There has been much to dwell upon since our workshop for member charities ‘Clinical research – working with NIHR’ a fortnight ago.

This is the fourth workshop on clinical research that AMRC has held in as many years.  Each has attracted more delegates than the one before – a fact indicative of the increasing interest among charities in funding clinical trials and studies.  The main difference now – compared to a decade ago – is that we have a system and infrastructure in place to better support their involvement – the National Institute for Health Research (NIHR).

Nonetheless the meeting emerged with some important issues and questions for the future.

Such has been the pace and scale of the changes that have happened under the auspices of NIHR that the ‘how to’ question regularly cropped up in conversation.  NIHR is necessarily a sum of its parts but it is n0t always clear how these parts fit together and relate to one another.  Our members are no different to other funders in needing a journey planner as well as a route planner to help guide them through the complexities.

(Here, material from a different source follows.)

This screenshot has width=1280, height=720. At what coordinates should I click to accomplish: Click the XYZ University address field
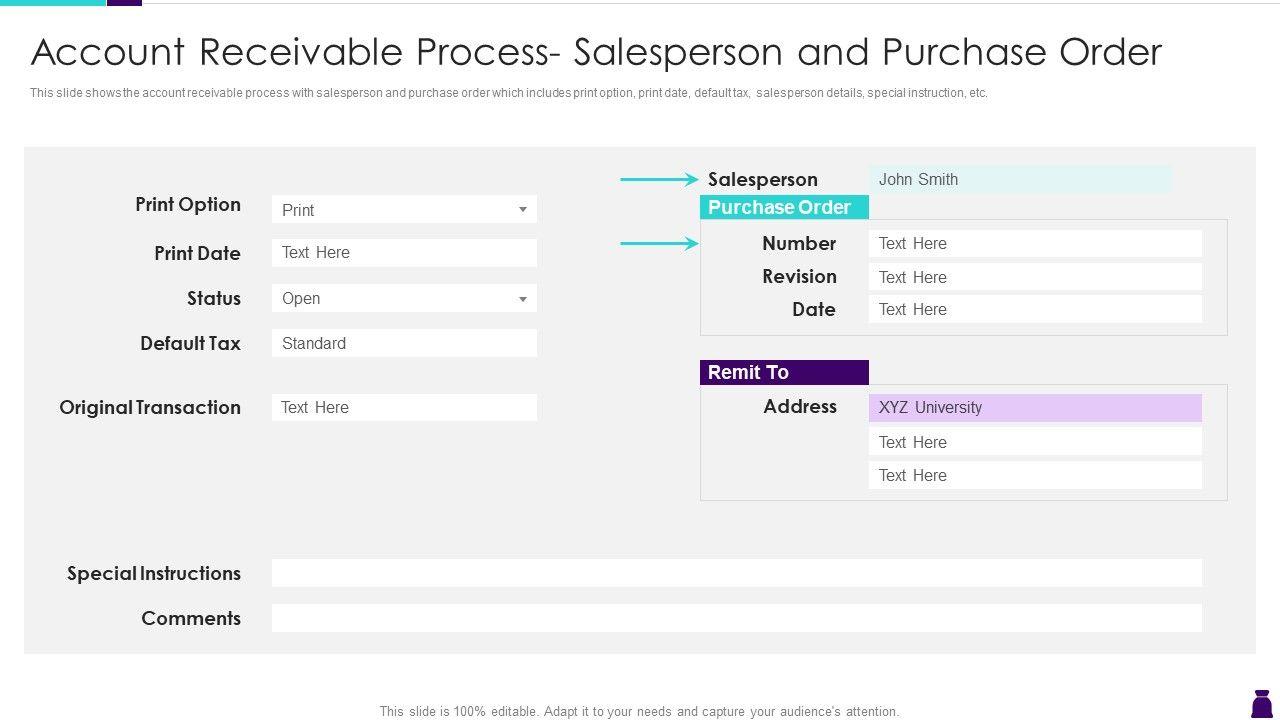[x=1035, y=407]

So, the new National Office for Clinical Research Infrastructure (NOCRI) is an important initiative.  I am pleased that AMRC will be meeting with them in a few short weeks to discuss how they can improve engagement with medical research charities and provide a one-stop shop for guidance and advice.

Since I wrote ‘Not another article about partnership‘ on this site last August and expressed irritation with the system by which NIHR partnership status is awarded (or not) to funders, the Department for Health has instigated a review.  The questions on this topic at the workshop were, therefore, a timely reminder of the need for consistency and transparency in how such decisions are made.

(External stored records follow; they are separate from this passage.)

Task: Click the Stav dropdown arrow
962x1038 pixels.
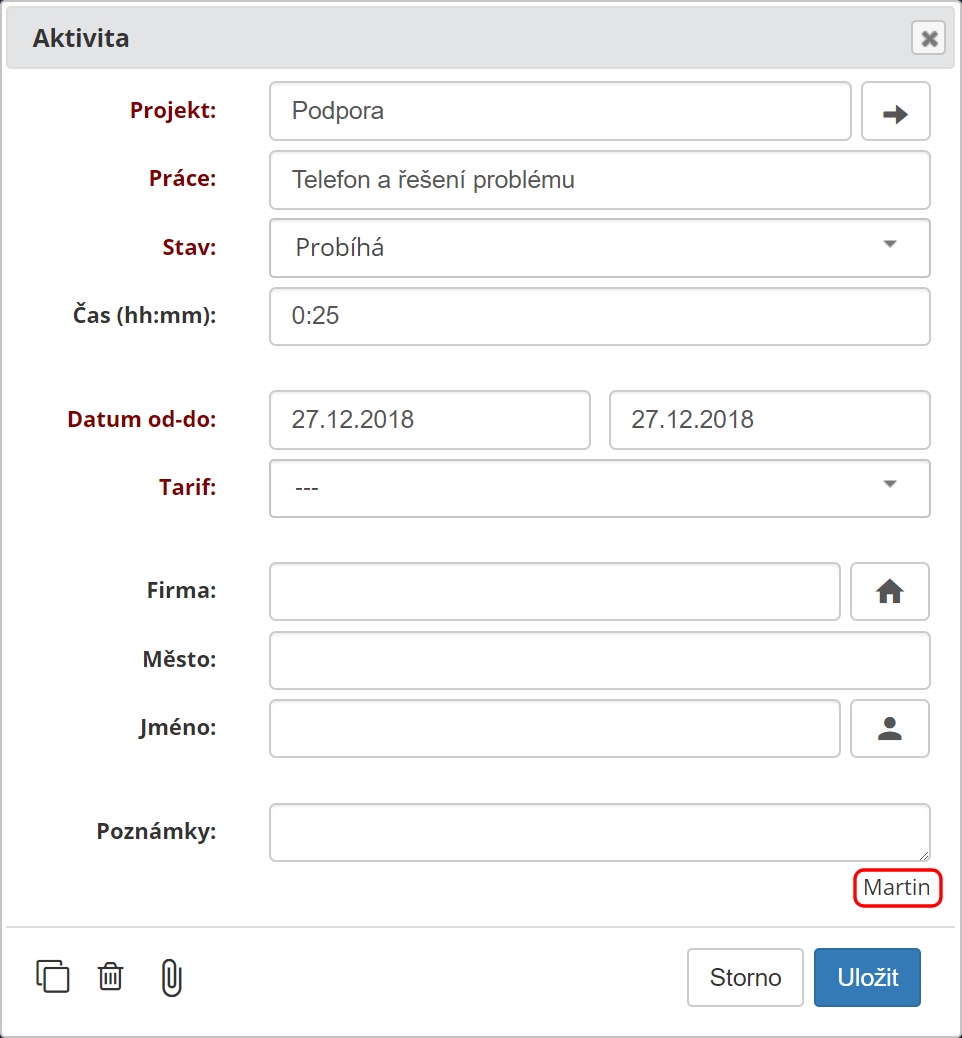Action: [890, 244]
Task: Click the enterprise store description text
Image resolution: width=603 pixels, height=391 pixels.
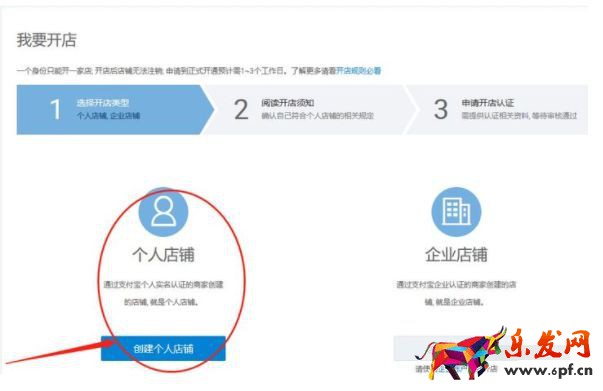Action: pyautogui.click(x=456, y=293)
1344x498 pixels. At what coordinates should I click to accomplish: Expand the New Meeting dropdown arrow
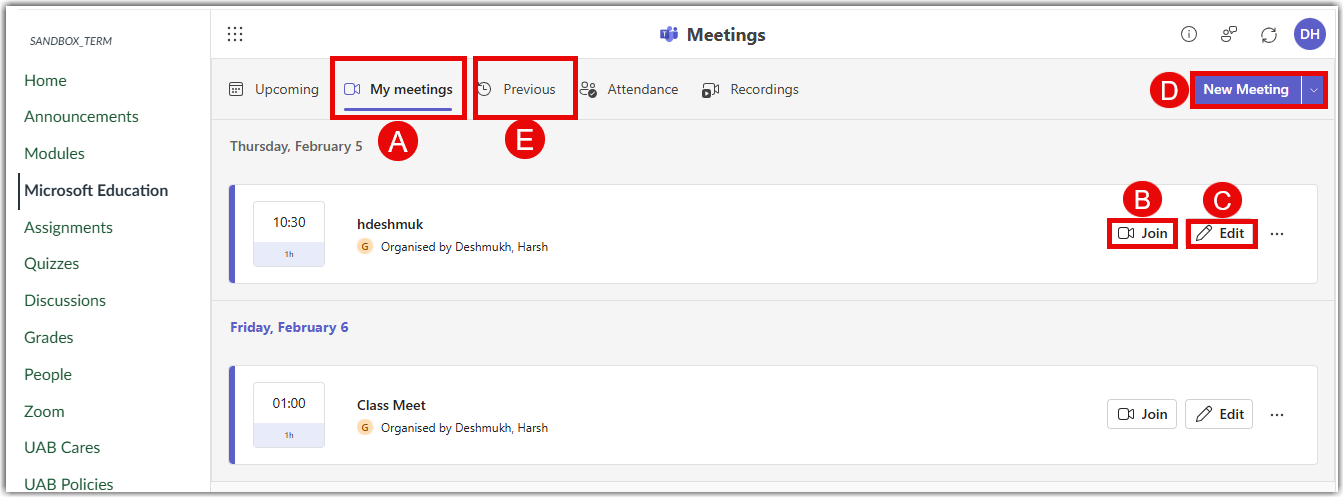coord(1314,90)
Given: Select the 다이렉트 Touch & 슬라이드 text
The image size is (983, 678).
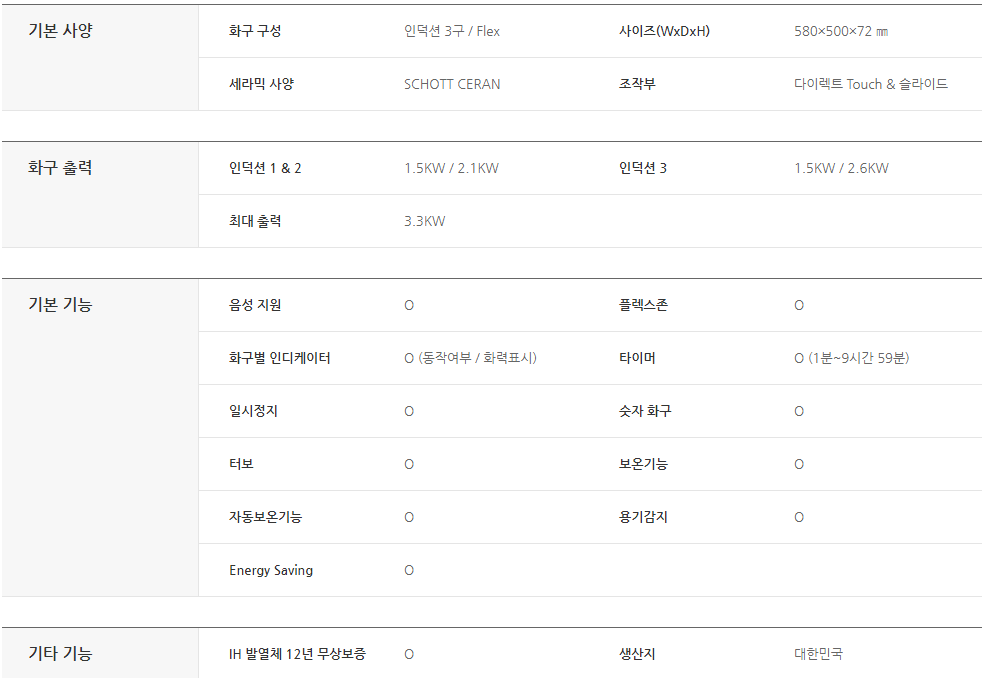Looking at the screenshot, I should click(x=871, y=84).

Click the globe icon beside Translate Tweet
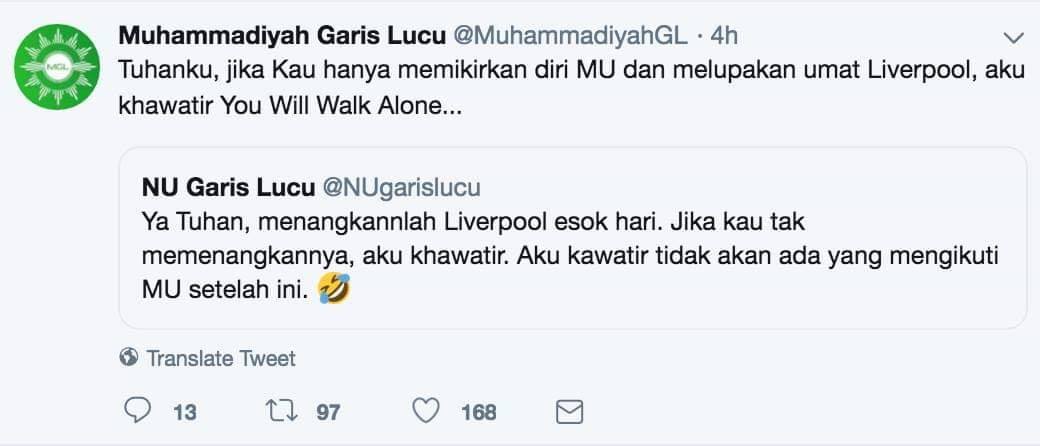point(129,358)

I continue to be concerned that we do not do nearly enough to support research into rare disorders in the UK and this came out in the meeting.  While I can understand the interest in ‘scale’ – i.e. supporting those studies that are based around large patient populations – I sense a growing frustration among member charities who represent people and families coping with rare conditions.

Quite simply they feel that their agenda is being overlooked and I agree with them.  I have blogged before (‘Research of rare quality’ – 7th Sept 2009) on this topic and I hope that AMRC’s seminar in April for rare disorder charities will be an opportunity for this important group plus their colleagues in the sector to rally around some key research issues that we can press together, and press hard.

‘Who pays?’ – whether the charity funder or NHS – in supporting different aspects of supporting clinical has always been a difficult and intricate issue.

New guidance is expected shortly from the Department of Health.  It is intended to clarify existing rules and AMRC, together with a number of member charities, will be meeting with other funders and officials next week to understand better its implications; also to encourage an approach to its implementation and communication which reflects the fundamental contribution of charities to the future of clinical research in the UK.   If we are not to disincentivise some charity funding in this area it is important that this is got right and that potential issues are worked through sooner rather than later.

Yesterday you may have heard the excellent ‘Today‘ programme item about the publication of the MND Association’s manifesto ‘Make MND matter at the General Election.’  Take a look.  It will leave you in no doubt as to the rising sensitivies among charities about ‘bureaucracy and regulatory burdens’ standing in the way of appropriate use of charitable funds.

For, at the end of the day, our first responsibility must always be to our beneficiaries, donors and supporters.  It lies at the root of the sector’s interest in clinical research. It will be the test by which we must always determine our future  involvement.